►

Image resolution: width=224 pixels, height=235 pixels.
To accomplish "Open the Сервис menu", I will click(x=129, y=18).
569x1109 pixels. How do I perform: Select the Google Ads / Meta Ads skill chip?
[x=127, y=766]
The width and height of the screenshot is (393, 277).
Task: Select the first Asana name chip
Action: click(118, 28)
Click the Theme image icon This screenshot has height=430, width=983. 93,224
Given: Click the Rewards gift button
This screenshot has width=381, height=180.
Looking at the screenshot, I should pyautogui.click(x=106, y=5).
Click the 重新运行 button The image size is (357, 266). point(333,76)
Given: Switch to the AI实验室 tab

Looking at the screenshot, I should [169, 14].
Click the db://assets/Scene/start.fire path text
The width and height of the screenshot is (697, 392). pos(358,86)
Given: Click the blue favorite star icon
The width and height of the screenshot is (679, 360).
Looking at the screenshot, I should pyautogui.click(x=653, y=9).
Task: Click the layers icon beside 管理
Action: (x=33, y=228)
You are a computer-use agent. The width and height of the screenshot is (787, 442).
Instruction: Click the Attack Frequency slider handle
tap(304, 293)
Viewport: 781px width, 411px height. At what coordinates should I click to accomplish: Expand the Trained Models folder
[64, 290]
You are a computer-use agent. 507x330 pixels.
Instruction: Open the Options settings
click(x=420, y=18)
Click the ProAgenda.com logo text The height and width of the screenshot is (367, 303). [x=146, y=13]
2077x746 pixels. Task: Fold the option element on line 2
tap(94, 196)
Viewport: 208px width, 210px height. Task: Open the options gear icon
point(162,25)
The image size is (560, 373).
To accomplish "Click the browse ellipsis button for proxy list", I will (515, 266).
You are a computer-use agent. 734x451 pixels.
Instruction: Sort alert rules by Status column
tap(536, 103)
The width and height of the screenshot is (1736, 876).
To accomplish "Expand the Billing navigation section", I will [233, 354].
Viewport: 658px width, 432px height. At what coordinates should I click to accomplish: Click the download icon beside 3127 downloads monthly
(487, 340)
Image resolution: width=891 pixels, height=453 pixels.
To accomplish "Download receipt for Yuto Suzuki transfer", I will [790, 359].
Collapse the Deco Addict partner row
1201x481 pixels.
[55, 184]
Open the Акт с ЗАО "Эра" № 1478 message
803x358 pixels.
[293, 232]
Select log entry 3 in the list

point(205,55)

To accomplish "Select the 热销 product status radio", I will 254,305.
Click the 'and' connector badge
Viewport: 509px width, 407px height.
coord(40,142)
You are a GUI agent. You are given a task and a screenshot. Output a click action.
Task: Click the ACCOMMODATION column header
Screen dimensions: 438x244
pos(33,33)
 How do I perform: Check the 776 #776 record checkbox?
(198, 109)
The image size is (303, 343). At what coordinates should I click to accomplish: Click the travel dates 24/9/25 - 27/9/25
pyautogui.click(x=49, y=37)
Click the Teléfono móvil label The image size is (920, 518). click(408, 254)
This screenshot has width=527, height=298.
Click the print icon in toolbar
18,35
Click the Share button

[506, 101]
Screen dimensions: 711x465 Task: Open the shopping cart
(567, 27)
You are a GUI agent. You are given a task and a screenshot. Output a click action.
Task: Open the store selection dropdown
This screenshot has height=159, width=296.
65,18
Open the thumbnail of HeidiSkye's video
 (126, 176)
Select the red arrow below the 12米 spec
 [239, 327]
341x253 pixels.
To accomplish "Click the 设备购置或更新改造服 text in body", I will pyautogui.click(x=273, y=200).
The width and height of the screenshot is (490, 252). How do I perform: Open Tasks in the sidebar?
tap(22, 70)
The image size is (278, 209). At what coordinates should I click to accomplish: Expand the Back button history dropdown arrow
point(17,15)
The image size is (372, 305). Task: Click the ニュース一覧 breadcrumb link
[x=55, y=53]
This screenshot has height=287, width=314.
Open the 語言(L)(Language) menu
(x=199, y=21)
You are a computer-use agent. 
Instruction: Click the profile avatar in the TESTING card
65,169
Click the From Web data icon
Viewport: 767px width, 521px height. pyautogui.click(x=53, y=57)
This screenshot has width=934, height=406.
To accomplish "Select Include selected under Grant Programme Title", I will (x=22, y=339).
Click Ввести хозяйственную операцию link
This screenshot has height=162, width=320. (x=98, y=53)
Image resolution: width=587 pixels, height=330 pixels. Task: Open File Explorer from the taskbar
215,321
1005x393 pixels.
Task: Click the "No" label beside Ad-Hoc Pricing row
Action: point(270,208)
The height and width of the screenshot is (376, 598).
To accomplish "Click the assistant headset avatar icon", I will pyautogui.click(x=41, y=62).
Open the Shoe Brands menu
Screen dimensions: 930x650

◄

=== Work request ===
Set out exactly the lines from the one bearing "Open the Shoe Brands menu" through the end of the data, including both ends and omitting all others.

=== The completed task ===
Open the Shoe Brands menu
Screen dimensions: 930x650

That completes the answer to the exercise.